A Split Decision – Politics once again has the opportunity to influence an upcoming Davis Cup tie, as Serbia is set to take on host Croatia in the city of Split. The Serbian coach, Bogdan Obradovic had requested that the tie be played in the capital Zagreb, as he felt it would be less nationalistic than Split. I’m with the ITF on denying the request, especially given the significance of Split to Croatian tennis as the hometown of local hero Goran Ivanisevic. That said, I’m not Serbian, nor am I Croatian. I can’t fathom the levels of tension that may exist, but I have seen players from both nations making great strides to get along and set an example. While this could potentially be ugly, this may also be a viewed as a golden opportunity. This is a chance for tennis to set politics aside and perhaps through sport, start mending fences between two nations.

Hewitt Headed to Houston – Aussie Lleyton Hewitt has announced that he will be making his return to the ATP World Tour earlier than expected at the clay court event in Houston.  Bouncing back from a second hip surgery will be difficult, but Houston is the perfect place to test the waters. The soft clay coupled with a middle-of-the-road field should give Hewitt the opportunity to ease back into competition. And with guys such as Ivan Ljubicic and Juan Carlos Ferrero mounting their own comebacks in the latter years of their careers, there’s no reason two-time Grand Slam champion and former No. 1 Lleyton Hewitt shouldn’t expect he can do the same.

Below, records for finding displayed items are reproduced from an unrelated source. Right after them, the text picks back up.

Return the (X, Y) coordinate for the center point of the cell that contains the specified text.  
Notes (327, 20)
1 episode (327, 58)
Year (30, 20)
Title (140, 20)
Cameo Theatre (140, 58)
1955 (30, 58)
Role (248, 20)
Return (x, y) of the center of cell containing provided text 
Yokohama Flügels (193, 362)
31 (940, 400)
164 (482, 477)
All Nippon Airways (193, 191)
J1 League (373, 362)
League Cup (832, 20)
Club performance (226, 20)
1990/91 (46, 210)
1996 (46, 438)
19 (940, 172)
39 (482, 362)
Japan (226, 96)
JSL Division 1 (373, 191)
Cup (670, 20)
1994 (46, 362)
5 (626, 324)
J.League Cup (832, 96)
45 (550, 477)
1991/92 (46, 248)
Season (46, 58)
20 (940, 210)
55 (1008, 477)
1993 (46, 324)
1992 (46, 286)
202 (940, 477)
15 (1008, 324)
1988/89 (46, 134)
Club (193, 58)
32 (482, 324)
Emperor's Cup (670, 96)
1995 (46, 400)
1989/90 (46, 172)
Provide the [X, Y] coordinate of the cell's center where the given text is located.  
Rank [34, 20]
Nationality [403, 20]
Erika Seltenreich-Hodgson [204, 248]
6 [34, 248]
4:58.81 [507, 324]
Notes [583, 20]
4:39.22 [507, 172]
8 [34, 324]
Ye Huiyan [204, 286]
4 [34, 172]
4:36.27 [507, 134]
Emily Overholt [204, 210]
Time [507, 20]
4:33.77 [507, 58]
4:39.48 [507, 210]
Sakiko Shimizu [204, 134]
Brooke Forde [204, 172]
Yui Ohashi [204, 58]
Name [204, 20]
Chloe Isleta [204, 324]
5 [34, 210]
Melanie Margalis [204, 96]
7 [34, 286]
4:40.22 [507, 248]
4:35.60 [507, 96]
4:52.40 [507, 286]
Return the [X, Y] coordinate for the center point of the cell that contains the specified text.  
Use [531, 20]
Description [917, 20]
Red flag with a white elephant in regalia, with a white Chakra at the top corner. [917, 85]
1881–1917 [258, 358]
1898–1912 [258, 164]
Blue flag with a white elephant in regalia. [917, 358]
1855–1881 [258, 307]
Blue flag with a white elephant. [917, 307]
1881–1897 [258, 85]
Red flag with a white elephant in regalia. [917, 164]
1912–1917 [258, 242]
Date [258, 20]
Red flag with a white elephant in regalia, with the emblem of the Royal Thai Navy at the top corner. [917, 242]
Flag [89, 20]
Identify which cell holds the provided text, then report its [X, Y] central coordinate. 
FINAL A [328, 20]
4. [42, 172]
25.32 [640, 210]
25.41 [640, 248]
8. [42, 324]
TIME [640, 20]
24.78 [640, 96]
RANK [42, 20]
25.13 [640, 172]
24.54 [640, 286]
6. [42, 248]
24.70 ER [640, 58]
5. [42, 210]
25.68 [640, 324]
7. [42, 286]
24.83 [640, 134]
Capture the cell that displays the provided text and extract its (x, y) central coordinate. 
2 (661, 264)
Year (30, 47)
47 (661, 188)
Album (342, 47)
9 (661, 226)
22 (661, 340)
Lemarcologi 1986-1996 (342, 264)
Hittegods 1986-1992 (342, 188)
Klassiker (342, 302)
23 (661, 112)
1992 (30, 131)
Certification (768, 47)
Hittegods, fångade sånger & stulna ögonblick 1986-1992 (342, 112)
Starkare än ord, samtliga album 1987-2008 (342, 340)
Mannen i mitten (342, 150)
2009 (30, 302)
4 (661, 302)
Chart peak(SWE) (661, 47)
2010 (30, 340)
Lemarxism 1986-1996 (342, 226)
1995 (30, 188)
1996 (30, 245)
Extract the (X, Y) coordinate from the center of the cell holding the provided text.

Tiger Tim Ready to Return – Well, he wasn’t ready to sit in the captain’s seat of the British Davis Cup team, but Tim Henman, still one of the most popular figures in British sports, has stated that he is ready to consider making a return to competitive tennis. He’ll play his first event at the AEGON Masters in London at the end of the season. Having reached a career high of No. 4 and one of the best serve-and-volleyers in his day, Henman was always a crowd favorite and will undoubtedly be a welcomed presence to the tour. I for one hope everything pans out, and that as Henman said, the AEGON Masters is the “first event of many for me on the ATP Champions Tour.”